Am I doing this series right? (arithmetic question but calc)

[Rijad Hadzic]

Homework Statement

I have series

$\sum_{n=1}^\infty (1/n)(2^n)(-1/2)^n$

Homework Equations

The Attempt at a Solution

So trying to do the solution

$(1/n)(2^n)(-\frac {1^n}{2^n})$

since 1^n is going to be one for all values of n, can I say,

$(1/n)(2^n)(-\frac {1}{2^n})$

then

$(1/n)(\frac{2^n}{-2^n})$

then that gives me
$(1/n)(-1)$

and I know 1/n is divergent, but this answer is wrong? The reason I think its wrong is because I can't consider 1^n as just one, correct? But even if I do still consider $1^n$ as $1^n$ instead of just $1$, my answer is $(1/n)(-1)(1^n)$ which is different from $(1/n)(-1^n)$

If I go

$(1/n)(\frac{2^n}{-2^n}) (1^n)$

I get

$(1/n)(-1)(1^n)$

But this is still divergent.

If I go from

$(1/n)(\frac{2^n}{2^n}) (-1^n)$

I get $(1/n)(1)(-1^n)$

which is convergent according to the alternating series test which is the answer.

I just don't understand when I have

$(1/n)(\frac{2^n}{-2^n}) (1^n)$

how I don't get the same answer, because I get

$(1/n)(-1) (1^n)$

which is different from

$(1/n)(-1^n)$

why would it matter if you take the negative sign with the denominator or the numerator?

 

[Rijad Hadzic]

Or if I'm here

$\sum_{n=1}^\infty (1/n)(2^n)(\frac {-1}{2})^n$

then go

$\sum_{n=1}^\infty (1/n)(2^n)(\frac {-1^n}{2^n})$

and multiply straight out

$\sum_{n=1}^\infty (1/n)(\frac {(2^n)(-1^n)}{2^n})$

I get $\sum_{n=1}^\infty (1/n)(-1)^n$ which is convergent.

I just don't understand why I can't go from $(1/2)^n$ to $(1^n) * (1/2^n)$

for example, if I go from

$\sum_{n=1}^\infty (1/n)(\frac {(2^n)(1^n)}{-2^n})$

to

$\sum_{n=1}^\infty (1/n)(-(1^n))$

I get a completely different answer.

One alternates from negative to positive, the other is negative all the time...
How am I suppose to know if the negative is on the bottom or top??

**RECORDS PROVIDED:**
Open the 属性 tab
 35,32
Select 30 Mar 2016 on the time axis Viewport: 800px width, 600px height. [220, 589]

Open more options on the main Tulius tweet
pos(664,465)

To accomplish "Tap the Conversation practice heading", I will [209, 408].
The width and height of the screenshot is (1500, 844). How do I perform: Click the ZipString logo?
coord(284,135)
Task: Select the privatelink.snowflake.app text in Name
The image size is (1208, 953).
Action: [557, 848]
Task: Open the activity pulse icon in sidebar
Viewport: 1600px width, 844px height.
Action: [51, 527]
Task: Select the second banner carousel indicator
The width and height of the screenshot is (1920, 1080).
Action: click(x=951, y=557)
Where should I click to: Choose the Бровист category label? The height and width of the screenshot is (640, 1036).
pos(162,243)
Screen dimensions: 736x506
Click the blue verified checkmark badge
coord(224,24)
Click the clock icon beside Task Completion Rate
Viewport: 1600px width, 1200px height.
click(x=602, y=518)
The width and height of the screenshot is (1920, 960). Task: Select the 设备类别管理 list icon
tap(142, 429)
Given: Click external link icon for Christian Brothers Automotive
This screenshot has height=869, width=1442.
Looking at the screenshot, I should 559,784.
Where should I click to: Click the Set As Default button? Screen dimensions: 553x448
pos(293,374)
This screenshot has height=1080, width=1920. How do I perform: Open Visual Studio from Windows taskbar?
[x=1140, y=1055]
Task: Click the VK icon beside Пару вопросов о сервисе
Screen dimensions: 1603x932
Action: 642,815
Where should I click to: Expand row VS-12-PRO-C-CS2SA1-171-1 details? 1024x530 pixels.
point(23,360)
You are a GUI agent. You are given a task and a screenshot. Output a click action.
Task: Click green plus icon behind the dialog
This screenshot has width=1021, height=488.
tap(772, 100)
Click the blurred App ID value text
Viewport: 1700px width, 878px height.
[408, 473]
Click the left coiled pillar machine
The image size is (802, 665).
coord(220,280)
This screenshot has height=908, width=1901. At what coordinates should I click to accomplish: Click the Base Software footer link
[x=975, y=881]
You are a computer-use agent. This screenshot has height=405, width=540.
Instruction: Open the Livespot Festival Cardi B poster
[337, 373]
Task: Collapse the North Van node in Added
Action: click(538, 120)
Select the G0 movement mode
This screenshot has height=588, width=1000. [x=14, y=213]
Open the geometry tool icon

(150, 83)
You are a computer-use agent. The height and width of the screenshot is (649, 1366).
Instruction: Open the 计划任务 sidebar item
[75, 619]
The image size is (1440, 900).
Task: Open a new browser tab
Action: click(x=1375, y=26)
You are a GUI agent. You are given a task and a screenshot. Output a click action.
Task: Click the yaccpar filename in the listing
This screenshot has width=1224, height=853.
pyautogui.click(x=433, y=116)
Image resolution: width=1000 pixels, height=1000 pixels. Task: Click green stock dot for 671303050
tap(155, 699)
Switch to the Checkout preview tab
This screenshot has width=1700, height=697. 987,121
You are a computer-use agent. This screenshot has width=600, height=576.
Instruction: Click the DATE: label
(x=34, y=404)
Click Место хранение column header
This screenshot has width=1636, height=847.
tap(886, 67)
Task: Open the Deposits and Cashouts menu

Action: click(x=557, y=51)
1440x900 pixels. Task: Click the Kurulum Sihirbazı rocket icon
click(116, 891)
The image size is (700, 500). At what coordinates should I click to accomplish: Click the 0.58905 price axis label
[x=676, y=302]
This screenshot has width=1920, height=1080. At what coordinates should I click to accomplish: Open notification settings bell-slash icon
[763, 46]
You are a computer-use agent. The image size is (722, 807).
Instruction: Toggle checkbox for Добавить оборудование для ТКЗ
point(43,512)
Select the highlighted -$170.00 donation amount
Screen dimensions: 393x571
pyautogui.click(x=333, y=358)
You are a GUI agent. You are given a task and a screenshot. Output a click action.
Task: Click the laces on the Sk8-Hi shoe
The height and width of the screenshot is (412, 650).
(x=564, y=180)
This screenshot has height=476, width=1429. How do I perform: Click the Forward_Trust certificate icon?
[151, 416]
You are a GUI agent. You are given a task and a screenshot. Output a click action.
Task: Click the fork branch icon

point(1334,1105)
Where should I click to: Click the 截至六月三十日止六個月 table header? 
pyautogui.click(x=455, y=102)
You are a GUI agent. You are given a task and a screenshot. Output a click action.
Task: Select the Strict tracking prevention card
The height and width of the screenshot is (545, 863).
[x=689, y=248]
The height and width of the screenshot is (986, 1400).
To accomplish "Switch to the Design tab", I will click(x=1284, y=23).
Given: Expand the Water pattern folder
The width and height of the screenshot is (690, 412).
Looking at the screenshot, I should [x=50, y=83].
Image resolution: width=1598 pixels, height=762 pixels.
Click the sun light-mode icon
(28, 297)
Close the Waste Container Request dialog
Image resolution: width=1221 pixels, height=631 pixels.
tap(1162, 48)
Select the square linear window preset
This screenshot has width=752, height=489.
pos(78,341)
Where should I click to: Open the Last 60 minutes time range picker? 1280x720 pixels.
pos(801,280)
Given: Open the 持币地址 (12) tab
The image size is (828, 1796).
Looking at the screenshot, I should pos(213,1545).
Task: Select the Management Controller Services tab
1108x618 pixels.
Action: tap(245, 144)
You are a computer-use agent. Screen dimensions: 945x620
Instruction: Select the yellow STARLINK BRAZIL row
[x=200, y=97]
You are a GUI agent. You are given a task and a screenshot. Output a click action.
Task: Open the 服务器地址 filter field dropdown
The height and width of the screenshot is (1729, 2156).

**TASK PROMPT:**
Copy the homework thread above word for word, from "I just don't understand why" up to and including "all the time...".

**TASK RESPONSE:**
I just don't understand why I can't go from $(1/2)^n$ to $(1^n) * (1/2^n)$

for example, if I go from

$\sum_{n=1}^\infty (1/n)(\frac {(2^n)(1^n)}{-2^n})$

to

$\sum_{n=1}^\infty (1/n)(-(1^n))$

I get a completely different answer.

One alternates from negative to positive, the other is negative all the time...